Certes, l’annonce d’une consommation de 2,22 l/100 km, obtenue lors d’un essai encadré sur l’île de Hainan, mérite d’être nuancée. Ces chiffres sont souvent le résultat de conditions idéales et ne reflètent pas toujours la réalité des homologations européennes. Les valeurs communiquées pour les modèles de série équipés de cette technologie automobile se situent plutôt entre 4 et 5 l/100 km, ce qui reste très compétitif. Toutefois, même à ces niveaux, la progression est indéniable et témoigne d’un effort colossal pour réduire la pollution et optimiser chaque goutte de carburant, en faisant un pas important vers une meilleure économie d’énergie. La course à la performance moteur se joue désormais sur le terrain de la sobriété.

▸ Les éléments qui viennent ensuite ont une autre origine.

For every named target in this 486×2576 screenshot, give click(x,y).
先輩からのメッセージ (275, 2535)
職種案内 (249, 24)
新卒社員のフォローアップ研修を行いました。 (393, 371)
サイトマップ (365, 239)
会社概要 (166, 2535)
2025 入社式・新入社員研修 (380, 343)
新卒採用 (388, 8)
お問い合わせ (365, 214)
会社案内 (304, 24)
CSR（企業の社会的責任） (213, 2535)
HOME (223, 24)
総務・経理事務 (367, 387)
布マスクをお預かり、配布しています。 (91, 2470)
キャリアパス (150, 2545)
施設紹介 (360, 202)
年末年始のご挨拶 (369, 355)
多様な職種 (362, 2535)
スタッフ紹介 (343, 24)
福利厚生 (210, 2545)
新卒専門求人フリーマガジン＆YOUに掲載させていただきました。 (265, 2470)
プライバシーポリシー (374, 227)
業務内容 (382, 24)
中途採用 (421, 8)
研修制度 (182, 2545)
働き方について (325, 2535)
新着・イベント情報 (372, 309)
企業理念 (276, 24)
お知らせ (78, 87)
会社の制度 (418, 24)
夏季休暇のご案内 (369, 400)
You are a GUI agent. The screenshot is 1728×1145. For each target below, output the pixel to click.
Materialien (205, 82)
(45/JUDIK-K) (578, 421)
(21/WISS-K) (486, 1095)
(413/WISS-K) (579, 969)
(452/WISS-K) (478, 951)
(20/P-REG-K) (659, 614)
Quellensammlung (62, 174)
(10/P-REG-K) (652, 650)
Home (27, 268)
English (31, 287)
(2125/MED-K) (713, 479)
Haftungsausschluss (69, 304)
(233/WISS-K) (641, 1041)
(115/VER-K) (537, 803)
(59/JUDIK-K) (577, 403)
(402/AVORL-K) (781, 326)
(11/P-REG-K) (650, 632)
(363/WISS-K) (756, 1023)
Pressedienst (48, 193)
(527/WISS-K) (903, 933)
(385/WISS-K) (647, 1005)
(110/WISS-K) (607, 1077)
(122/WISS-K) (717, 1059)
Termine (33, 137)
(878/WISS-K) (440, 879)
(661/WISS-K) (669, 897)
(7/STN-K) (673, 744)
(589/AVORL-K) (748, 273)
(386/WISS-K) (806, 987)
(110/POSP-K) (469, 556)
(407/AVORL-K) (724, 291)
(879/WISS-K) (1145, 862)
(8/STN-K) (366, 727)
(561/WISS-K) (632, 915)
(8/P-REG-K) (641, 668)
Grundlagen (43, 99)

Développement durable et performance moteur : le tournant de l’hybridation
L’innovation chinoise de Geely n’est pas un cas isolé. D’autres initiatives témoignent de ce renouveau du moteur thermique. On se souvient notamment du démonstrateur Horse Powertrain, développé en collaboration avec Repsol, qui parvenait à une consommation de 3,3 l/100 km sur un Dacia Duster hybride grâce à un moteur optimisé et l’utilisation d’un carburant 100 % renouvelable. Fait intéressant, Geely est également partie prenante de la coentreprise Horse, illustrant la convergence des efforts pour explorer toutes les pistes du développement durable appliqué à la propulsion.

L’hybridation se positionne comme le principal prolongateur de vie du moteur thermique. En couplant un bloc essence optimisé à une batterie de faible capacité (souvent entre 1 et 2 kWh chez Geely, non rechargeable) et à un moteur électrique, les constructeurs parviennent à réduire drastiquement la consommation sans imposer la contrainte de la recharge. C’est une réponse pragmatique à une demande persistante de véhicules abordables et polyvalents, et une manière pour l’Asie de défier l’hégémonie historique de Toyota sur ce segment. La technologie automobile se diversifie pour s’adapter à une clientèle mondiale hétérogène et exigeante en matière d’économie d’énergie.
Malgré ces avancées, il est crucial de rappeler que la hiérarchie énergétique globale reste inchangée : un moteur électrique pur demeure intrinsèquement plus efficient qu’un moteur thermique, même le plus sophistiqué. Cependant, ces innovations prouvent que le thermique a encore des cartes à jouer, notamment pour les régions du monde où l’infrastructure de recharge n’est pas encore mature ou pour les consommateurs privilégiant la simplicité d’usage. Tant qu’une demande existera pour des véhicules non rechargeables, accessibles et sobres, la performance moteur hybride continuera son chemin, prouvant que ce n’est pas encore l’heure de lui faire ses adieux définitifs. Le moteur thermique, avec ses véhicules thermiques entrant en résistance, montre une résilience remarquable, transformant la menace en opportunité d’un développement durable inattendu.